ERA partner NGO SiLab also held several training sessions on social entrepreneurship for participants of the tour, focusing on building a social enterprise business model, determining the target audience, primary sales channels, financial modeling and legal aspects. Business communication has been established between the tour participants. The beneficiaries received new information and experience that they can use in their own communities.

Increasing Capabilities

During times of national social and economic difficulty, without legislation and protection mechanisms, marginalized and vulnerable groups are excluded from social and economic processes. Thus, the economy loses profits, society loses integrity, and vulnerable population groups, in turn, lose support and development opportunities.

To overcome these problems and contribute to the economic stabilization of the eastern region, USAID Economic Resilience Activity ( ERA) provides comprehensive assistance to:

  • micro, small and medium-sized enterprises that are owned by or officially employ representatives of vulnerable population groups of Donetsk and Luhansk oblasts, as well as the Sea of Azov region (Berdiansk, Melitopol and Henichesk),
  • non-governmental organizations (NGOs) from these regions, through the involvement of vulnerable groups in economic activities and provision of appropriate resources and professional training.

The following groups and categories are considered as vulnerable and hard-to-reach populations:

  1. People with disabilities (PWD)
  2. Internally displaced people (IDPs)
  3. Returnees
  4. IDP hosting communities
  5. Women and elderly women of 55+ years old
  6. Elderly men of 60+ years old
  7. Youth with incomplete or complete secondary education
  8. Single women-headed households
  9. LGBTI community (lesbian, gay, bisexual and transgender)
  10. ATO (Anti-Terrorist Operation) and JFO (Joint Forces Operation) veterans
  11. Employees who have been laid off due to staff reduction or closure of an enterprise
  12. Youth from non-government controlled areas (NGCA) enrolled in educational institutions located in the government-controlled areas (GCA) of target regions, and graduates of educational institutions located in GCA who lived in NGCA before study
  13. Parents of families with many children and/or children with disabilities
  14. Disadvantaged ethnic minority groups including Roma, Greek and others as self-identified
  15. People living within 5 km of and in the 5–20 km buffer zone along the contact line (GCA)
  16. Gender-based violence survivors

ERA’s activities are based on the principles of gender equality; therefore, we provide equal opportunities for all persons, regardless of their sex or gender. We ensure equal rights and opportunities of all people involved in economic activities. During direct implementation of grant agreements, our grantees ensure an appropriate gender balance among participants and target beneficiaries.

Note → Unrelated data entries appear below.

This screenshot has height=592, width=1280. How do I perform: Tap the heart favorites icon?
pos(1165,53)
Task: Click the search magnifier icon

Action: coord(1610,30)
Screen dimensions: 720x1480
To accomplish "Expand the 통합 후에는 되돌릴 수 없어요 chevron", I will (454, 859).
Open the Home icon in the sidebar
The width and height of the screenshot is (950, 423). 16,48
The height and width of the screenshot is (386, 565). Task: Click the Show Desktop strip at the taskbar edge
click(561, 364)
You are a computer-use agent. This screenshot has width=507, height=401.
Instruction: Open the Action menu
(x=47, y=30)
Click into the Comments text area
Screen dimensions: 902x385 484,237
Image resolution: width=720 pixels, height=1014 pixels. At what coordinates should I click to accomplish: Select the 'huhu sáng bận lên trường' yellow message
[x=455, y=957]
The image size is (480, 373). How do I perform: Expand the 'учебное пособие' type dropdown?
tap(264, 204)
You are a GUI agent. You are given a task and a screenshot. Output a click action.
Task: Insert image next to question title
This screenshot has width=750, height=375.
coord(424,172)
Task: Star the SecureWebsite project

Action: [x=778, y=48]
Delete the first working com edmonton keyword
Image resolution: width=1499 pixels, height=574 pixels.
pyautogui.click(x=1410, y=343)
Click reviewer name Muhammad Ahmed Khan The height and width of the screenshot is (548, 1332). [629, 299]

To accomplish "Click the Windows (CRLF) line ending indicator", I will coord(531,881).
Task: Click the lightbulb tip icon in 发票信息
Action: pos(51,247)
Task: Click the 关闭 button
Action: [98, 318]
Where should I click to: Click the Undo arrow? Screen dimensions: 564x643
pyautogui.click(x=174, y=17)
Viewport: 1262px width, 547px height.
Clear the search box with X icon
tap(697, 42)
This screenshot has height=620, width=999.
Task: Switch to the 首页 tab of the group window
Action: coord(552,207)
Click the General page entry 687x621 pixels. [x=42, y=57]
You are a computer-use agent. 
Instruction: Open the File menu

Currently within the Inclusion Component, ERA offers the following opportunities:

  1. Training, mentoring programs and study tours: a free opportunity for MSMEs to improve their business skills, learn about the latest business trends and get advice from leading experts. Educational opportunities are also offered to self-employed or vulnerable population representatives who are planning to start their own business or acquire a new profession. The full list of available trainings can be found at the following link.
  2. Joint interventions of NGOs and ERA aimed at certain vulnerable population groups.
  3. Grants for MSMEsmicro (10 employees), small (10-50 employees) and medium-sized enterprises (up to 250 employees), which have successfully operated in Donetsk and Luhansk oblasts and have the potential to engage representatives of vulnerable groups.
  4. Grants to NGOs fostering development of MSMEs focusing on vulnerable populations in areas most affected by the armed conflict.
  5. Grants to NGOs implementing educational initiatives designed to develop local human resources and help vulnerable population groups acquire skills for successful employment.
  6. Development of an inclusive network of NGOs, business associations.